Infraestrutura pública atende majoritariamente agronegócio exportador; comunidades locais se organizam contra implantação e expansão
É sábado e faz sol. Percorremos as ruas de Apodi, no Rio Grande do Norte, para chegar ao sindicato dos trabalhadores rurais da cidade. Quem vê de fora a casinha antiga pintada de verde não entende a razão do entra e sai de gente. Batizado? Casamento? Embora uma centena de pessoas estejam reunidas, lá dentro não acontece nenhuma festa. Pelo contrário. A razão do encontro é a instalação de mais um projeto público de irrigação. Os agricultores o apelidaram de “Projeto da Morte”.
Projeto. Público. Irrigação. Nada na junção dessas palavras soa negativo. Mas o Perímetro Irrigado Santa Cruz de Apodi é um símbolo das contradições da política agrária brasileira – o que não é pouco.
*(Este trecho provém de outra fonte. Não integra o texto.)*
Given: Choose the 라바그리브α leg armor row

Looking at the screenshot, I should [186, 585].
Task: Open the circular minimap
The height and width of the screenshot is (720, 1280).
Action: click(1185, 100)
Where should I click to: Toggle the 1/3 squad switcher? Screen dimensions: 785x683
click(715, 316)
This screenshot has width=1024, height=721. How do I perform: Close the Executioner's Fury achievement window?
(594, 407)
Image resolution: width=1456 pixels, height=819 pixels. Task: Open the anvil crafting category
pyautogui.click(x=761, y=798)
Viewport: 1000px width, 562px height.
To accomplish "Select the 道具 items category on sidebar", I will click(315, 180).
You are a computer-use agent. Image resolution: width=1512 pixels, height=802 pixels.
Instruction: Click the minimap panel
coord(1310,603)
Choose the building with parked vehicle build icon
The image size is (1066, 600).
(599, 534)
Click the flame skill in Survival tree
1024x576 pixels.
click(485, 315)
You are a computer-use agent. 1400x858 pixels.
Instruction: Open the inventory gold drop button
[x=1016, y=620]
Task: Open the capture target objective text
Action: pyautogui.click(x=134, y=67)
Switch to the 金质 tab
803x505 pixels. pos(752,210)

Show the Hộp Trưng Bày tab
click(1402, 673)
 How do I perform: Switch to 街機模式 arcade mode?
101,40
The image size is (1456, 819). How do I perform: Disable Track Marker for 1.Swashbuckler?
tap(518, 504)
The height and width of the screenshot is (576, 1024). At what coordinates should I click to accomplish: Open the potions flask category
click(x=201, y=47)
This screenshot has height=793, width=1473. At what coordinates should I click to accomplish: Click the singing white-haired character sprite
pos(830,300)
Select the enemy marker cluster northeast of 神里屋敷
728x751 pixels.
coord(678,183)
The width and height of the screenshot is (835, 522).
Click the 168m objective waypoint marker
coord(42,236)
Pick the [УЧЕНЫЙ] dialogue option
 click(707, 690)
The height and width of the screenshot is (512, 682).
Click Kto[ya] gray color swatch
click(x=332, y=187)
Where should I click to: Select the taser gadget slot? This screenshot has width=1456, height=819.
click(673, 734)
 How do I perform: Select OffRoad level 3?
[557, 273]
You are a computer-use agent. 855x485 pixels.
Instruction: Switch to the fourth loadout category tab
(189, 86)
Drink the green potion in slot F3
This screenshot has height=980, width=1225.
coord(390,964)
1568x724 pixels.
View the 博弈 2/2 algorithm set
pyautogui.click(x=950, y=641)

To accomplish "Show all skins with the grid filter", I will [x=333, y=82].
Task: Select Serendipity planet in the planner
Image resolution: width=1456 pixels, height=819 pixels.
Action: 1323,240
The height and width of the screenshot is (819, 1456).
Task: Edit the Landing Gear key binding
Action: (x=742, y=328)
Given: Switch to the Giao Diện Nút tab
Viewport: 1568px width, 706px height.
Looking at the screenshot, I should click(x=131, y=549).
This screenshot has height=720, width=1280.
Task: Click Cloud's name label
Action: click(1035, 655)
O megaprojeto saiu do papel em 2011 e incentiva o agronegócio de frutas para exportação. Mas as cidades onde será implantado – além de Apodi, a também potiguar Felipe Guerra – são exemplos de reforma agrária e produção familiar, principalmente de mel orgânico.
Sob muitos protestos da população local, que chegou a enviar mais de duas mil cartas contra o projeto, a então presidente Dilma Rousseff decretou a desapropriação de 13 mil hectares de terras, expulsando famílias para dar lugar às empresas.
As obras se iniciaram em 2013, mas foram paralisadas em 2015. Segundo o Departamento Nacional de Obras Contra as Secas (DNOCS), apenas 24% da estrutura foi concluída. Se, originalmente, o perímetro estava orçado em R$ 242 milhões, hoje o órgão federal aponta que serão necessários R$ 374 milhões para concluir as obras.
Mas não há crise que não possa ser usada como oportunidade (para o mercado). Em 2022, Santa Cruz de Apodi foi incluído no PPI, o Programa de Parcerias de Investimento do governo federal, tornando-se um dos projetos públicos de irrigação escolhidos para estrear a privatização no setor.
A história representa uma fração dos muitos problemas que encontramos ao rodar por alguns dos principais projetos públicos de irrigação do Nordeste, nos estados de Ceará e Rio Grande do Norte.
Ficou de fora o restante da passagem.